Are you sure you weren’t just vomiting because you’d been eating grass and twigs, Ms Catwoman?
Maybe you had a furball?
But seriously, I didn’t know about the fat coke and laying down for an hour thing. In 1997, this forum didn’t exist. And I didn’t know I was even being tested for MS (totally oblivious and knew the sum total of zero about MS, LPs and the rest). But I didn’t even get a bit of a headache that I can remember. I only remember what it felt like having that needle sliding in to my spine. I don’t think they bothered with anything like anaesthetic in those days in the grim surroundings of the London Hospital. All I remember is vague thoughts about Jack the Ripper in the Victorian surroundings with all kinds of nutters on the ward.

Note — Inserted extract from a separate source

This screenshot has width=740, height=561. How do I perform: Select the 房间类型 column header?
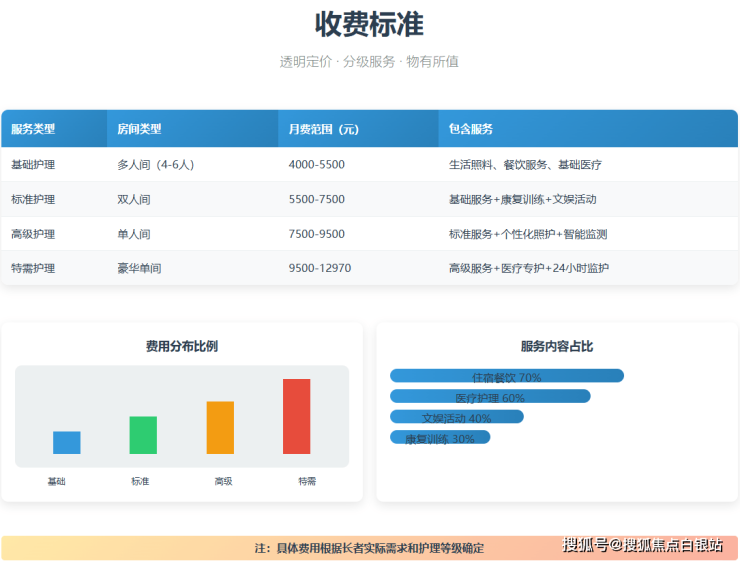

In these modern times we have so many newfangled things like numbing gel, anaesthesia, more than just a burly nurse to hold your hand! Not to mention the internet and all of us lot.

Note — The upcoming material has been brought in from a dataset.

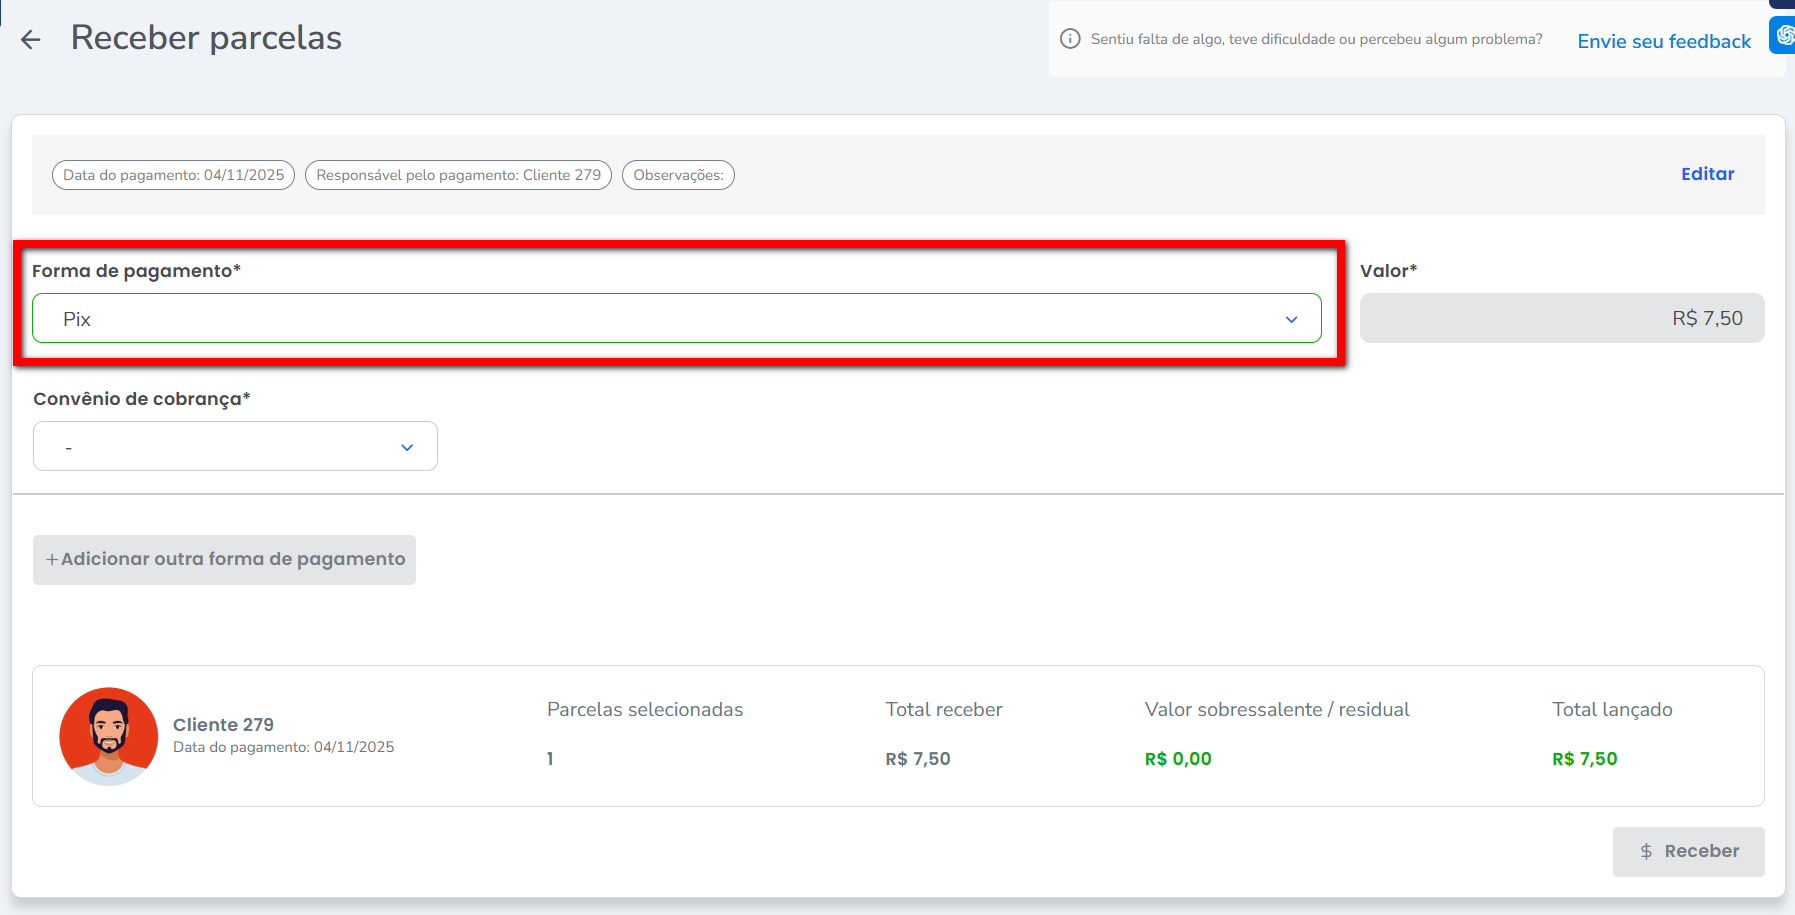Open the blue chat assistant icon
Screen dimensions: 1795x915
(x=1784, y=35)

Hi Many thanks for taking the time to reply - much appreciated. I did have MRI cervical spine which was ok, my brain MRI was the problem. However I’m not sure of the excate report , after the neurologist verbally gave me the results I did ask for a copy of the written report, yet was only sent the summery, which doesn’t give much detail. The neurologist confused me by saying another consultant could disagree with his opinion. Sadly on my first appointment with him he came across very arrogant & on reflection very rude. Yet on my second visit he was a little more appropriate but he did have a medical student with him. This is when he said his opinion could be challenged. I think I will go ahead with the L.P. & will take on board all your advice. My brother has PPMS ( diagnosed after my first symptoms began) & has told me his experience of the L.P.! Many thanks Mo
I had a terrible headache 2 or 3 days after the LP that lasted about a week or so. If I sat up I got a cracking headache that pills couldn’t shift. I lay down flat and within 30 secs the headache went. Spent the week lying down watching TV, or sunbathing in the back garden.
I wasn’t told about fat coke either (wish I had though). Although my sister-in-law (from New Zealand) told me that her Dr advised taking all pills (paracetamol etc) with full fat coke, as apparently the caffeine in the drink helps your body absorb the drugs quicker so they start working faster.
My LP was ok, the only issue is when they did not give me enough local and hit a nerve somewhere, what a pain that was. Was a bit sore the next day, but drank loads of coke and coffee and managed to escape the dreaded headache. I think (apart from hitting the nerve) the most pain was actually from the local going in.
Definitely get the LP, the more evidence you have can only help strengthen a diagnosis either way.